## To do
Starting at the first line of the entries below, output every line exactly, up to and including the line with "The image size is (404, 446).".

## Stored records
———

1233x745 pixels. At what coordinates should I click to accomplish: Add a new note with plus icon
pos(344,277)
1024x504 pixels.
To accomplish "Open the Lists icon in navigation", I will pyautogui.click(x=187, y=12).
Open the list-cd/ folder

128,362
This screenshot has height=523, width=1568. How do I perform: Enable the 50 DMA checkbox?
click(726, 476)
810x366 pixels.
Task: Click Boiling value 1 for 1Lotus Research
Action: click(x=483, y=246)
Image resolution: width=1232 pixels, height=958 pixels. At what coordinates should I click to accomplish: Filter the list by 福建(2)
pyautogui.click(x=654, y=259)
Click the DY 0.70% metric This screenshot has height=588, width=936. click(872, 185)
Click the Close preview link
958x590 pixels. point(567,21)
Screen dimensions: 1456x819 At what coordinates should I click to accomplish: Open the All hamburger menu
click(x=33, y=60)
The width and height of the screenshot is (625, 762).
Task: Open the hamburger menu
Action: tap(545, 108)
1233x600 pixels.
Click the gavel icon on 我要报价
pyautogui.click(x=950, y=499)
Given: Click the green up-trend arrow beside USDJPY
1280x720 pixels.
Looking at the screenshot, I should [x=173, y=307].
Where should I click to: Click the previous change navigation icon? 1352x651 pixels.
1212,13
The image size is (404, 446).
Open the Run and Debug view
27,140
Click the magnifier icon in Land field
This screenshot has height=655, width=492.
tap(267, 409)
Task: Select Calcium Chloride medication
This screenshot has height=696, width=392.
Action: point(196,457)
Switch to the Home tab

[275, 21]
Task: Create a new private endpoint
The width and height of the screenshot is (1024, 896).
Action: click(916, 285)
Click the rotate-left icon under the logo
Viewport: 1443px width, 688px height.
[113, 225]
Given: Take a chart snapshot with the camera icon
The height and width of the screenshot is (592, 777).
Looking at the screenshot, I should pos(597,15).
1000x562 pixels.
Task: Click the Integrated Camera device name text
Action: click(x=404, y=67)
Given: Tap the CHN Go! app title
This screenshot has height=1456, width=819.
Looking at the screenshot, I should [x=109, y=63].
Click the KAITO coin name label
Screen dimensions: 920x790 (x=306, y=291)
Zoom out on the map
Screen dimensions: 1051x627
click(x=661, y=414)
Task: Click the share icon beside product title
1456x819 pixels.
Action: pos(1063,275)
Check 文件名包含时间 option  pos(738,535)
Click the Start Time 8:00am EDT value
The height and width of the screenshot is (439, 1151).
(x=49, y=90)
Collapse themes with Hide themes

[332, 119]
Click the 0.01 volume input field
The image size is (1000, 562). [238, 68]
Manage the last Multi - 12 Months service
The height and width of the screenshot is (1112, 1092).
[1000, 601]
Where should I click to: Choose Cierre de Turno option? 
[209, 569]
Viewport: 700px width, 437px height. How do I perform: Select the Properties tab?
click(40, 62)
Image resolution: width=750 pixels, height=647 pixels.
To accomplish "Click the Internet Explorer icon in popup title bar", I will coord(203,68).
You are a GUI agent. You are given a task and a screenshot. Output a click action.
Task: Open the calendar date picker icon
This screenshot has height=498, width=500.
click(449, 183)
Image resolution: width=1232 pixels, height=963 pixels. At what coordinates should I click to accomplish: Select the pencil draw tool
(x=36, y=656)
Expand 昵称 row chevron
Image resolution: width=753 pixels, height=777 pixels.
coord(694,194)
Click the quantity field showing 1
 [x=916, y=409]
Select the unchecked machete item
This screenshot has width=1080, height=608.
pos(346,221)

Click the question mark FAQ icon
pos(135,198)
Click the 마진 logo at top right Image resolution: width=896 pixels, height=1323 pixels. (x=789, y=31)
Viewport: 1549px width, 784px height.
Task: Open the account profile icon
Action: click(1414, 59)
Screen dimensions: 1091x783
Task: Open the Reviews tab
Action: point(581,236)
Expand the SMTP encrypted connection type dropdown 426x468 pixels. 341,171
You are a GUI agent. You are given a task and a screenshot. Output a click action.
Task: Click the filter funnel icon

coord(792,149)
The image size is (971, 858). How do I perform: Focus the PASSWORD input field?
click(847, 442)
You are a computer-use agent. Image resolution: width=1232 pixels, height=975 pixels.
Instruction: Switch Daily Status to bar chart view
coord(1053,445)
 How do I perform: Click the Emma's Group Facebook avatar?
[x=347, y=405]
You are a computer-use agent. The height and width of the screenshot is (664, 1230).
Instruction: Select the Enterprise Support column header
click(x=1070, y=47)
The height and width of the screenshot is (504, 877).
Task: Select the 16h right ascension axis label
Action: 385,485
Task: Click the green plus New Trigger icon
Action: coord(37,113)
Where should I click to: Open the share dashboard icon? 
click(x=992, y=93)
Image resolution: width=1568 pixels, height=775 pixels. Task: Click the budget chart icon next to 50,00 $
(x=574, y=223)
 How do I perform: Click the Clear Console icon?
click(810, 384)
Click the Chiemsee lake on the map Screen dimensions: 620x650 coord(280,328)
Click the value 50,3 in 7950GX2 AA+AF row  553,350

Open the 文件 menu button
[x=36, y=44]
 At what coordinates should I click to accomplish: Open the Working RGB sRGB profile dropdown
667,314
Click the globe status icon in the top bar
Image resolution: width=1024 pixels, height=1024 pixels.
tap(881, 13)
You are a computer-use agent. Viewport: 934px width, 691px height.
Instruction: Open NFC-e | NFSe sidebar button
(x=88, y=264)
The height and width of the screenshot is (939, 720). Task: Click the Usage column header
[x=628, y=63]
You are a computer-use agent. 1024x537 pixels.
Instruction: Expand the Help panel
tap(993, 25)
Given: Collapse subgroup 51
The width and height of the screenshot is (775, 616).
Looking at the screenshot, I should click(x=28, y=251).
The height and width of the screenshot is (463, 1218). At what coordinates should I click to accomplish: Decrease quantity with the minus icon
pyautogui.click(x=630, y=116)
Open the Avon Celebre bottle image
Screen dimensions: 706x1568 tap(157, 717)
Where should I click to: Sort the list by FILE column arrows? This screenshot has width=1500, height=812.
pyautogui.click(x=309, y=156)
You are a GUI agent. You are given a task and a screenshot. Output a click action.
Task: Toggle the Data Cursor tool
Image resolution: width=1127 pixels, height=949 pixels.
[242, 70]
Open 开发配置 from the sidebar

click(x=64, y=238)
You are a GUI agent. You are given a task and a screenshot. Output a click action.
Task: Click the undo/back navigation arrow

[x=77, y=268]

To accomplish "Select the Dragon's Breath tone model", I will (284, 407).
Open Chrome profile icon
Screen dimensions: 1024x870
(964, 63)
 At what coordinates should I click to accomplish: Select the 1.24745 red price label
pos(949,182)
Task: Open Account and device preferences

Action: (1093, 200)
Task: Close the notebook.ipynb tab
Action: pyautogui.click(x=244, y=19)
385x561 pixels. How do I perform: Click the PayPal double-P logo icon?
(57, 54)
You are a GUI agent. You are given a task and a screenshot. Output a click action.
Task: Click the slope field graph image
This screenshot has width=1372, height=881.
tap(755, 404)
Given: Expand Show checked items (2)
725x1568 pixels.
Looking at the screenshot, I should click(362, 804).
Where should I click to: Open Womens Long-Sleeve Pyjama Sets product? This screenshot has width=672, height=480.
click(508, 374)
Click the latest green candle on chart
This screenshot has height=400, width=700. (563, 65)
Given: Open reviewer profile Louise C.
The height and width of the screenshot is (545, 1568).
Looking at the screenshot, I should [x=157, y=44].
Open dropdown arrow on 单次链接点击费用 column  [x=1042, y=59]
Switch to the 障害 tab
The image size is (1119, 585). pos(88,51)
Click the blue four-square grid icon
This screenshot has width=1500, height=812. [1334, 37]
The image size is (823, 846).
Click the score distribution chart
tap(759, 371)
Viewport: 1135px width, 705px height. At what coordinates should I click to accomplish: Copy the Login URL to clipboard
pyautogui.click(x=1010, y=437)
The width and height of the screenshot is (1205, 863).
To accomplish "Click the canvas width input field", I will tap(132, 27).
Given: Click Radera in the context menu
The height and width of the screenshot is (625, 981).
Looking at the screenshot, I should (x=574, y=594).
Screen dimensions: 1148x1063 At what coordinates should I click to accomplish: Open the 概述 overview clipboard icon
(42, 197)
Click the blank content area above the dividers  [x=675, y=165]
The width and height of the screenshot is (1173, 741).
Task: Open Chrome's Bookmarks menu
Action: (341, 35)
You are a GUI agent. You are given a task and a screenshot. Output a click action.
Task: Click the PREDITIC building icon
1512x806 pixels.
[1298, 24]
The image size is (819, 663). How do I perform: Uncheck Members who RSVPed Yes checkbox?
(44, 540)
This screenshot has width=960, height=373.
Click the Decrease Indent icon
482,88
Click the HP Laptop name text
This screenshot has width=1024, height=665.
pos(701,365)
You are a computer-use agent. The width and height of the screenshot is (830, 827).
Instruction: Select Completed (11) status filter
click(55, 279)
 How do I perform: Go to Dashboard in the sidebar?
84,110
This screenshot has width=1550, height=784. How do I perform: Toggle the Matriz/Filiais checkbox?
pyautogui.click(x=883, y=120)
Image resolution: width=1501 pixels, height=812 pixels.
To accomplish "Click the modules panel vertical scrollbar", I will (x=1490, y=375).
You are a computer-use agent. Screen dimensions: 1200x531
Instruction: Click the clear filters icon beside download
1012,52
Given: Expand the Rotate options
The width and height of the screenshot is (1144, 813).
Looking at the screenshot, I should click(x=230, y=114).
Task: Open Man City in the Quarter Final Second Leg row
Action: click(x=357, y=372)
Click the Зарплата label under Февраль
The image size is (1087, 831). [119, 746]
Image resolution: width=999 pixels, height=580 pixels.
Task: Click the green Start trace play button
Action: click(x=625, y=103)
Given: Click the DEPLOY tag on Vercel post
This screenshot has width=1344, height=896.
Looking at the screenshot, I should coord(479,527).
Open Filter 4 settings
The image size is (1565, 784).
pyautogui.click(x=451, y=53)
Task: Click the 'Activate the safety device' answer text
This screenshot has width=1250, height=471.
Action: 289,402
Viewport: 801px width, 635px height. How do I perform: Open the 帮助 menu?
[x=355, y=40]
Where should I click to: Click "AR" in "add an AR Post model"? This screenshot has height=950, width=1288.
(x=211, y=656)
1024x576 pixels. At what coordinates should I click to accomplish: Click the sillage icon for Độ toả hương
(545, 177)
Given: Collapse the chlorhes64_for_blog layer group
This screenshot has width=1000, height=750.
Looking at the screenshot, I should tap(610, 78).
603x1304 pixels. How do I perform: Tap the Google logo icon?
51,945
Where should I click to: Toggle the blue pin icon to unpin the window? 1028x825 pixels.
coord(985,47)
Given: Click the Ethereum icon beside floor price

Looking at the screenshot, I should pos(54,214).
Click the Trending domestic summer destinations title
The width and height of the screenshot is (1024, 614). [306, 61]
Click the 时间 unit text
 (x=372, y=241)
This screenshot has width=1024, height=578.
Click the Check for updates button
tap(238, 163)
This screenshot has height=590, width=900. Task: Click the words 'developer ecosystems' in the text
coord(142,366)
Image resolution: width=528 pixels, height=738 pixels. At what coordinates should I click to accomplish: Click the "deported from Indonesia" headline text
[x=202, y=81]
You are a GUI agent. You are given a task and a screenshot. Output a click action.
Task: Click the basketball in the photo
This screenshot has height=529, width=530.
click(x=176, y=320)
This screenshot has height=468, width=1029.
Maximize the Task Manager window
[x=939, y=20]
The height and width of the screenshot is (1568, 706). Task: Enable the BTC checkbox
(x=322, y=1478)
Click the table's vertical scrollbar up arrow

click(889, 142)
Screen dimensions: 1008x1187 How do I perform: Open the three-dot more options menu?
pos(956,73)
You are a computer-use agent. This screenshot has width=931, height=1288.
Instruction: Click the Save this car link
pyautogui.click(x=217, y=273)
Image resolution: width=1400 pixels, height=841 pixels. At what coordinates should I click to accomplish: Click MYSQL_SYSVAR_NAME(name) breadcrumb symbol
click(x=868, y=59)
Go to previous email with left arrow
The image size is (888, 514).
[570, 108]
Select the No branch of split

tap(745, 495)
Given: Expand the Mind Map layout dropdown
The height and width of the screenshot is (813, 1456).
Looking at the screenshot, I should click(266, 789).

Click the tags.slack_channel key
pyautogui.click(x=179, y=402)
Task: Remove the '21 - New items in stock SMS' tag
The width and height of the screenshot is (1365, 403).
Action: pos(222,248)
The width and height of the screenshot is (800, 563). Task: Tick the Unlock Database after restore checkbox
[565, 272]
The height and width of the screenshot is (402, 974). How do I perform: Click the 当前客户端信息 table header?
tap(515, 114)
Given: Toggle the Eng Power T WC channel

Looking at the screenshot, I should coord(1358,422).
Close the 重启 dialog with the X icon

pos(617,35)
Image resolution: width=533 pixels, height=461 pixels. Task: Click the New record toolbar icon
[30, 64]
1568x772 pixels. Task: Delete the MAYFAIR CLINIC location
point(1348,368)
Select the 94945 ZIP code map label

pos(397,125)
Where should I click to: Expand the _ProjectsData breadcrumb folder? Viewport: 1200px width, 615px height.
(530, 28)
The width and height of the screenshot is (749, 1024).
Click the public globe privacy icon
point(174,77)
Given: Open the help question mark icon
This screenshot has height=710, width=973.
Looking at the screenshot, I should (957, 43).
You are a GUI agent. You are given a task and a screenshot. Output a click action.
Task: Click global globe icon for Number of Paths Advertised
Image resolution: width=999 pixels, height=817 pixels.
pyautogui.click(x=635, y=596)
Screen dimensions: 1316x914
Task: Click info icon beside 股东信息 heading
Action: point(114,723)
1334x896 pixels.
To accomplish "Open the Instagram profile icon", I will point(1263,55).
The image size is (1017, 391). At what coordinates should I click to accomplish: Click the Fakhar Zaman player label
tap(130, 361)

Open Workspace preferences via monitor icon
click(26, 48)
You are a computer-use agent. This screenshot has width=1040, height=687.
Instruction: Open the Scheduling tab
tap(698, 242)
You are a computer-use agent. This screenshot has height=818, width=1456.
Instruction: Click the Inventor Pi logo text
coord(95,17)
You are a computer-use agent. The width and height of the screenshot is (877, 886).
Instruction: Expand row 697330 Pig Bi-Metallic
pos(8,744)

———

## Answer section
1233x745 pixels. At what coordinates should I click to accomplish: Add a new note with plus icon
pos(344,277)
1024x504 pixels.
To accomplish "Open the Lists icon in navigation", I will pyautogui.click(x=187, y=12).
Open the list-cd/ folder

128,362
This screenshot has height=523, width=1568. How do I perform: Enable the 50 DMA checkbox?
click(726, 476)
810x366 pixels.
Task: Click Boiling value 1 for 1Lotus Research
Action: click(x=483, y=246)
Image resolution: width=1232 pixels, height=958 pixels. At what coordinates should I click to accomplish: Filter the list by 福建(2)
pyautogui.click(x=654, y=259)
Click the DY 0.70% metric This screenshot has height=588, width=936. click(872, 185)
Click the Close preview link
958x590 pixels. point(567,21)
Screen dimensions: 1456x819 At what coordinates should I click to accomplish: Open the All hamburger menu
click(x=33, y=60)
The width and height of the screenshot is (625, 762).
Task: Open the hamburger menu
Action: tap(545, 108)
1233x600 pixels.
Click the gavel icon on 我要报价
pyautogui.click(x=950, y=499)
Given: Click the green up-trend arrow beside USDJPY
1280x720 pixels.
Looking at the screenshot, I should [x=173, y=307].
Where should I click to: Click the previous change navigation icon? 1352x651 pixels.
1212,13
The image size is (404, 446).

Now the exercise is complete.